### Work required
Reproduce everything in the records from the line containing "The image size" down to the line containing "(x=119, y=96)", with both of those lines included.
** Begin The input **
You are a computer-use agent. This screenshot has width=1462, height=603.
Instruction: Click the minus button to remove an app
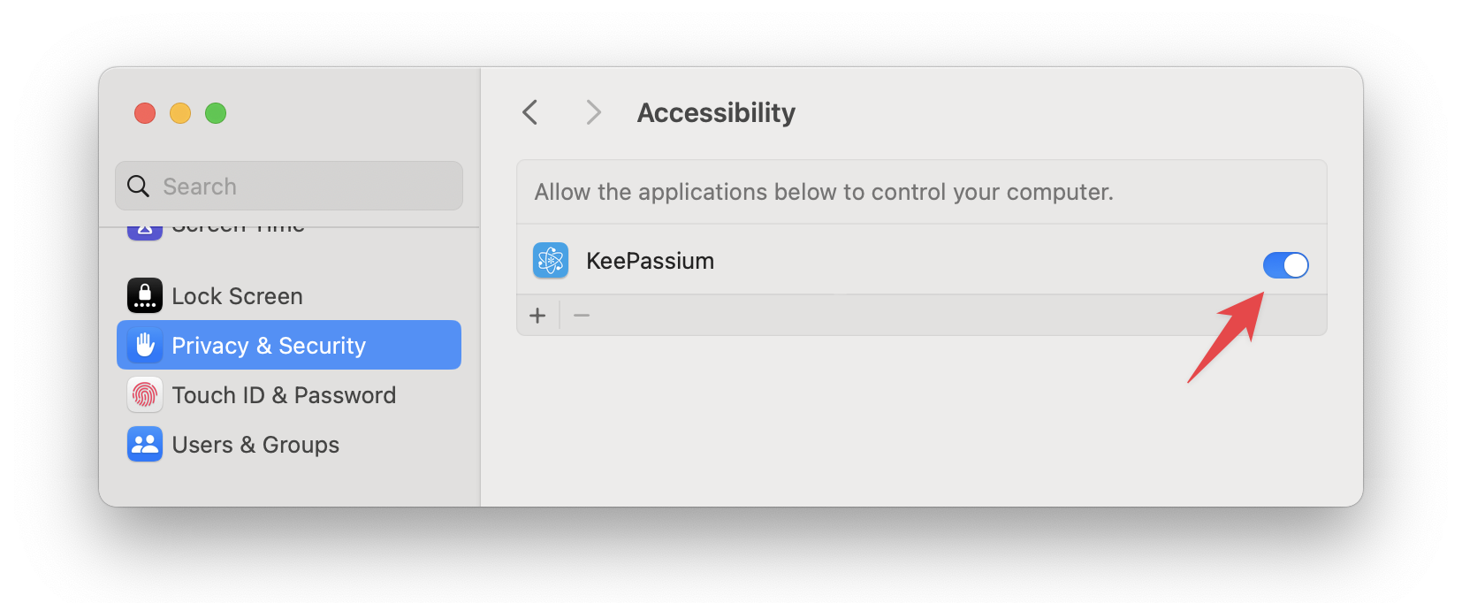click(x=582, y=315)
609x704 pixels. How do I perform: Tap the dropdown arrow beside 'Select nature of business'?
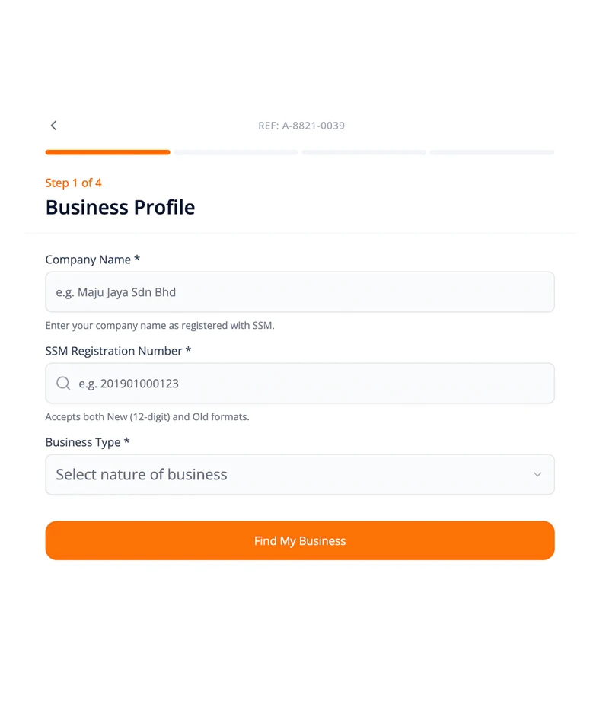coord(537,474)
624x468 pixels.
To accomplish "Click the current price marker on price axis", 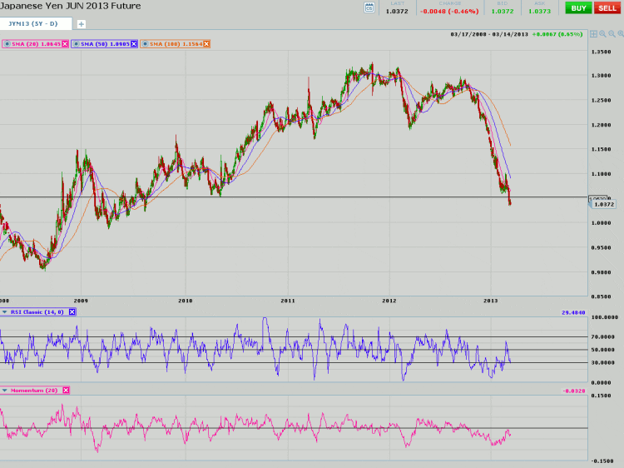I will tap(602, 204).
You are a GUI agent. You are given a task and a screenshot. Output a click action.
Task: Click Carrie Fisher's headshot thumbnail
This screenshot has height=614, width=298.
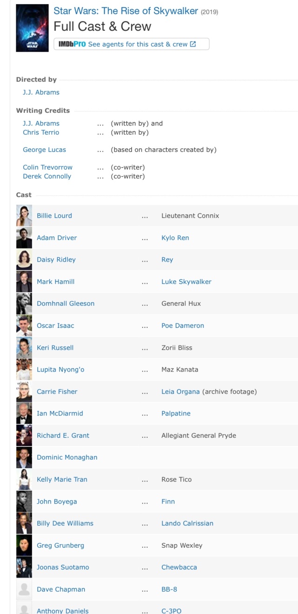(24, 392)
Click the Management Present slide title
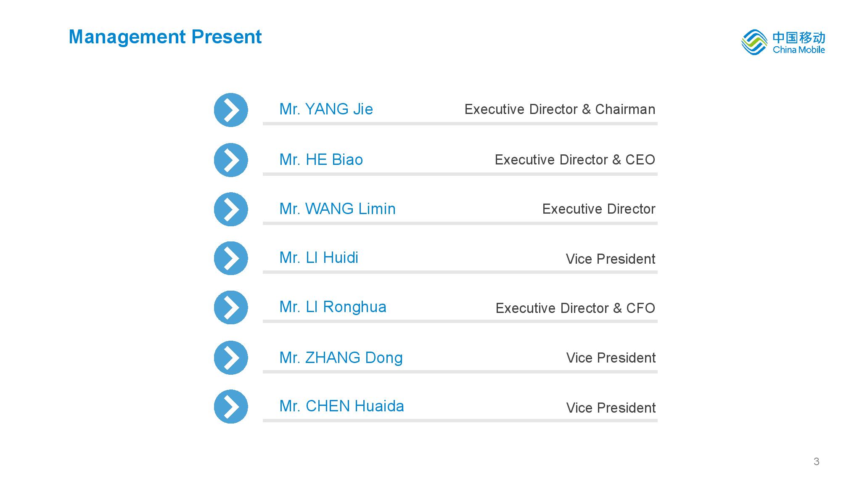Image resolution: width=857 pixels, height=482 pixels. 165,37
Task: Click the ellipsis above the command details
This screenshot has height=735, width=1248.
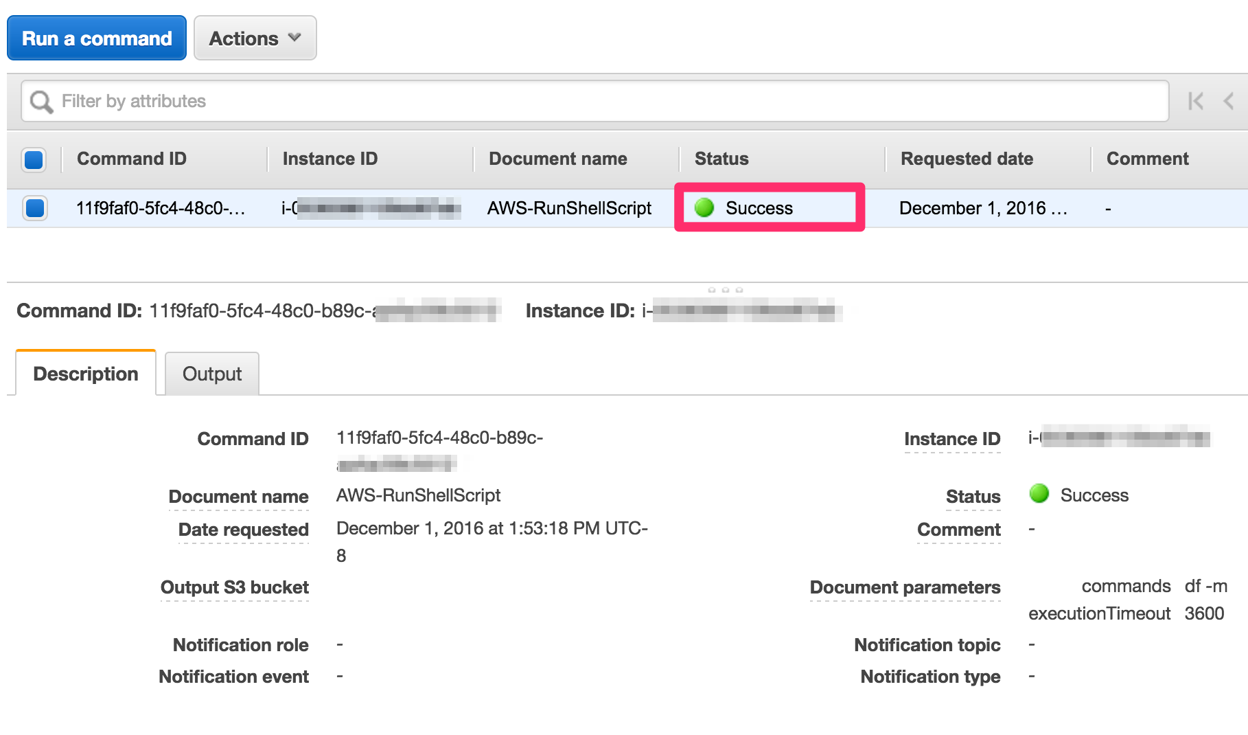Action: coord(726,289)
** End The input **
** Begin The input **
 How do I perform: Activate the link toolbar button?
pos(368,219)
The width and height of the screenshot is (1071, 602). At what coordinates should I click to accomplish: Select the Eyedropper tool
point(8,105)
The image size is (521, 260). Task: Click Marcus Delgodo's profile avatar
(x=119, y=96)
** End The input **
### Solved exercise
The image size is (521, 260). Task: Click Marcus Delgodo's profile avatar
(x=119, y=96)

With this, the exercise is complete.